# [ANSWERED] ssd laptop question

## xtx

http://en.gentoo-wiki.com/wiki/Solid_State_Disk

that link goes into a lot of detail about what to do with a ssd, but then for laptops simply says "one thing you do want to do though is put /portage in /var/tmp/"

now i'm not sure if i'm being dumb, if this is outdated, or what, but a simple 

```
mv /usr/portage /var/tmp
```

 doesn't work. i even added 

```
portdir="/var/tmp/portage"
```

 in /etc/make.conf but i still was told to revert back to my original settings when i tried to emerge xorg-drivers.

at this point i'm simply emerging xorg-drivers with portage in /usr/portage. how bad is this for my drive? if i continue to emerge things like this will i kill my ssd very quickly?Last edited by xtx on Thu Apr 12, 2012 4:19 pm; edited 1 time in total

----------

## Ant P.

The point is to not have portage on a partition on the SSD since it's full of frequently changing tiny files. It's generally good practice to move /usr/portage and /usr/portage/distfiles to /var anyway since that's what the FHS says it's for; I use /var/db/repositories/gentoo and /var/cache/distfiles on all my machines.

And /var/tmp/portage doesn't make sense since that's the temporary directory used for compiling. Unless you want your portage tree to randomly be deleted...Last edited by Ant P. on Thu Apr 12, 2012 9:59 am; edited 2 times in total

----------

## Telemin

Hi,

That tutorial is mostly written based on the assumption that you have a HDD somewhere as well as your SSD.  In the laptop case, you probably only have the one drive, the SSD.

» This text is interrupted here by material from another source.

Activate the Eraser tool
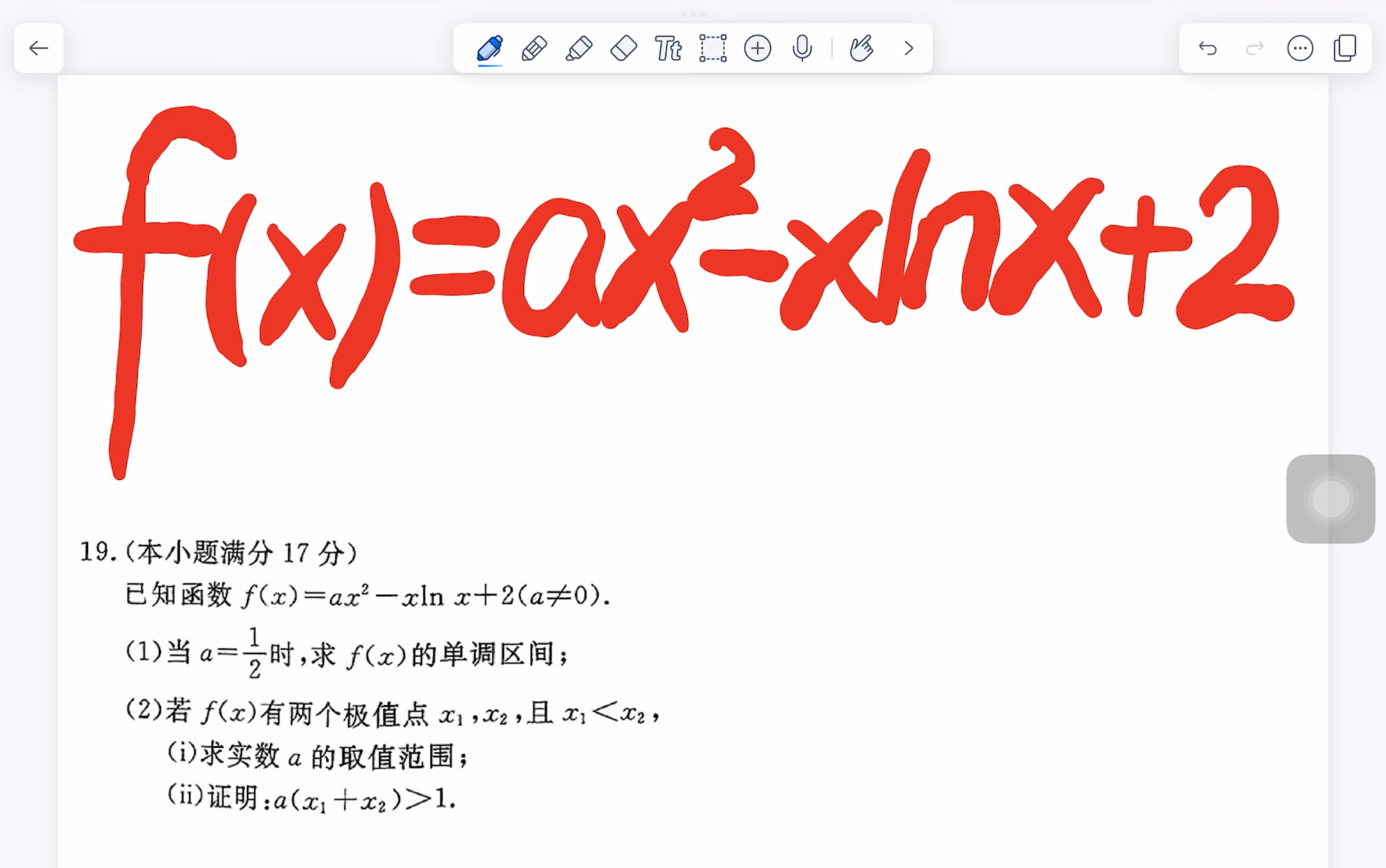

The tutorial is also badly written, what it essentially means is that you ought to mount both /tmp and /var/tmp as tmpfs ramdisks, but you will have to leave /usr/portage alone as you can't put this on a ramdisk without needing to download the entire repo every time you want to emerge.  For example my /etc/fstab looks like this:

```

/dev/sda1      /boot      ext2      noauto,noatime         1 2

/dev/sda2      /      ext4      noatime            0 1

tmpfs         /tmp      tmpfs      noatime,size=8G      0 0

tmpfs         /var/tmp   tmpfs      noatime,size=8G      0 0

```

Where 8Gb is the total size of my RAM, as by default a tmpfs will only fgo up to 1/2 available memory I think.

And that will take care of the risk of you thrashing your SSD when emerging, although I'd adviose going easy on the emerge --syncs and consider mounting your /var/log to tmpfs as well if you are worried about a lot of log writes.

Beyond that you have essentially optimized as best you can without having a HDD to put /usr/portage etc. on to minimize other writes.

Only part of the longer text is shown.